No more AMD vs CommonJS debates. Well, we still have to use Webpack or Browserify to bundle, but at least the syntax is standard.

Classes

I know, I know, they’re just syntactic sugar over prototypes. But they’re nice sugar:

class User {
    constructor(name) {
        this.name = name;
    }
    
    greet() {
        return `Hello, ${this.name}`;
    }
}

class Admin extends User {
    constructor(name, level) {
        super(name);
        this.level = level;
    }
}

Much cleaner than the prototype chain mess.

Promises

Technically ES6, though we’ve been using libraries like Q and Bluebird for years:

fetch('/api/users')
    .then(response => response.json())
    .then(users => {
        console.log(users);
    })
    .catch(error => {
        console.error(error);
    });

Way better than callback hell.

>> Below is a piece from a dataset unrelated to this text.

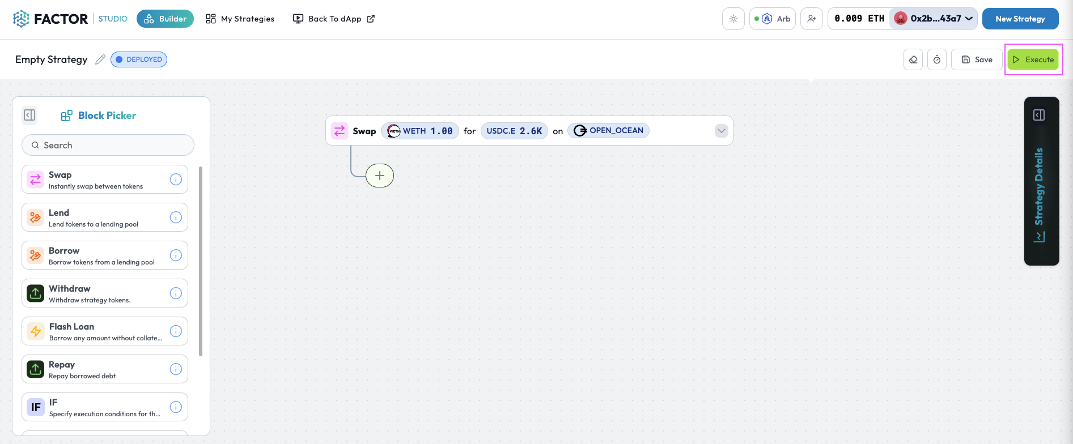The image size is (1073, 444).
Task: Open info for the Swap block
Action: coord(176,180)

Can’t wait for async/await (coming in ES2017).

What I Don’t Use Much

  • Symbols: Haven’t found a use case yet
  • Generators: Interesting, but haven’t needed them
  • Proxies: Too slow for production
  • WeakMap/WeakSet: Niche use cases

Browser Support

We’re using Babel to transpile everything to ES5. Our babel config:

{
  "presets": ["es2015"],
  "plugins": ["transform-object-rest-spread"]
}

Works great. The transpiled code is a bit larger, but the developer experience is worth it.

Should You Use ES6?

If you’re starting a new project, absolutely. The tooling is mature enough now. We’ve been using it in production for 6 months with zero issues.

For existing projects, it depends. The migration can be gradual - Babel can handle a mix of ES5 and ES6. We migrated one file at a time.

The productivity boost is real. I’m way faster writing ES6 than ES5. The code is more readable and less error-prone.

If you haven’t tried ES6 yet, give it a shot. You won’t want to go back.